Después de meses ausentes del foco mediático —y tras más de un año sin realizar viajes internacionales de alto perfil ligados a labores institucionales— el príncipe Harry y Meghan Markle reaparecieron en la escena global con una visita humanitaria a Jordania a finales de febrero de 2026. El viaje marca su regreso más visible a una agenda internacional desde que redujeron significativamente sus apariciones públicas fuera de Estados Unidos.
Durante dos días en Ammán, los duques de Sussex desarrollaron una agenda centrada en asistencia humanitaria y cooperación internacional. Uno de los puntos clave fue su visita a World Central Kitchen, organización que opera desde Jordania un hub logístico esencial para coordinar ayuda alimentaria hacia Gaza, incluyendo panaderías móviles capaces de producir cientos de miles de piezas de pan al día.

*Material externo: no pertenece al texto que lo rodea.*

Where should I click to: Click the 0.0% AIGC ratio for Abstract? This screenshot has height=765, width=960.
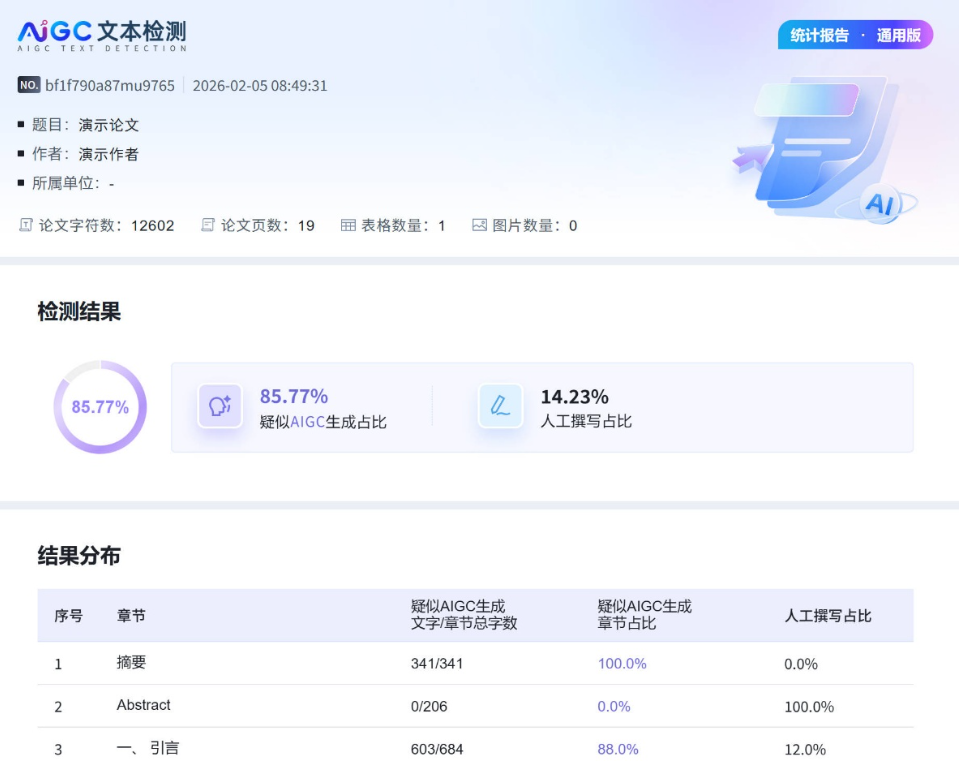pyautogui.click(x=614, y=706)
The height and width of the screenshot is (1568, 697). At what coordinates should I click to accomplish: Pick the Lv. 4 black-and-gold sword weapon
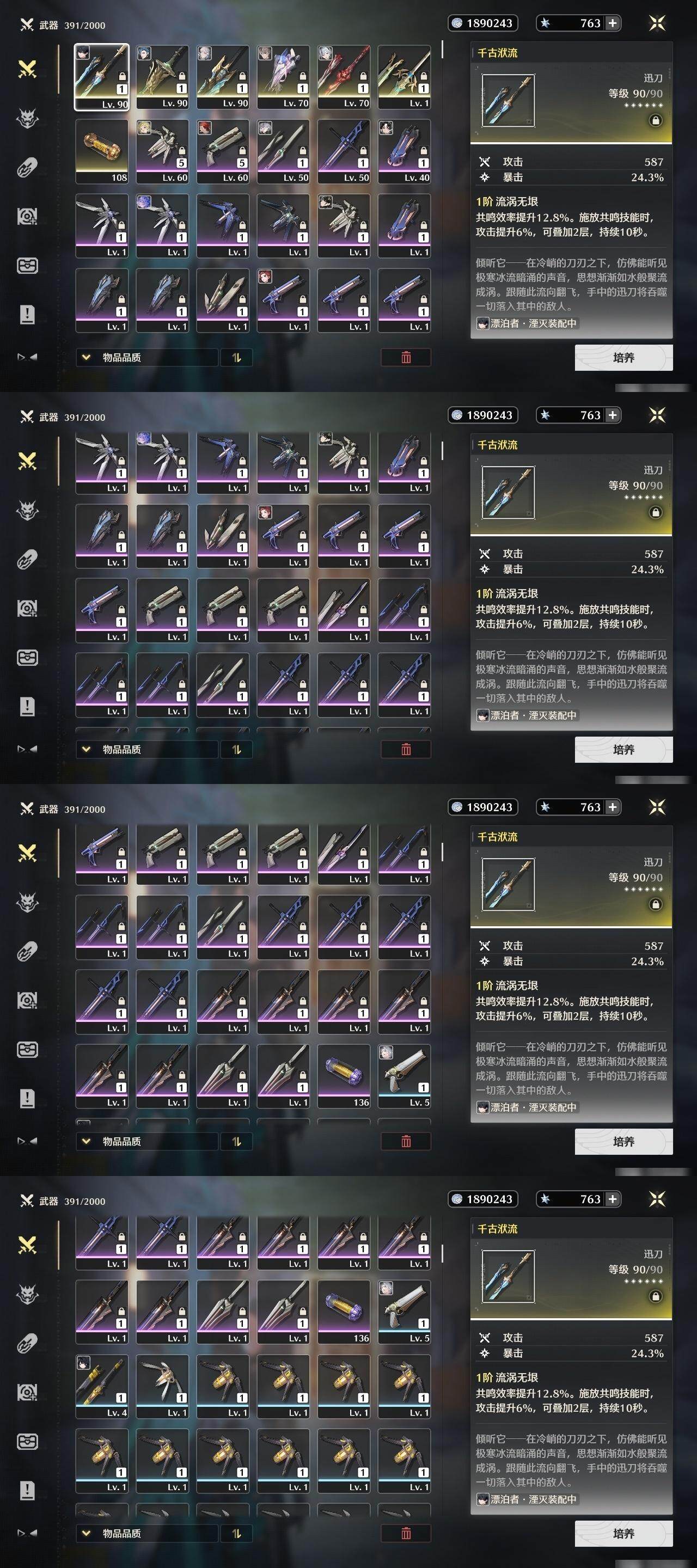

Además del componente alimentario, Harry y Meghan participaron en encuentros vinculados a salud y rehabilitación, dialogando con profesionales, voluntarios y beneficiarios de programas de atención médica y apoyo psicosocial.
Este viaje no representa un regreso a deberes reales, sino la consolidación de una etapa distinta, en la que la pareja opera fuera de la estructura de la Corona británica, pero con presencia internacional. Su reaparición en Jordania confirma que, tras un periodo de perfil bajo, Harry y Meghan continúan apostando por causas globales.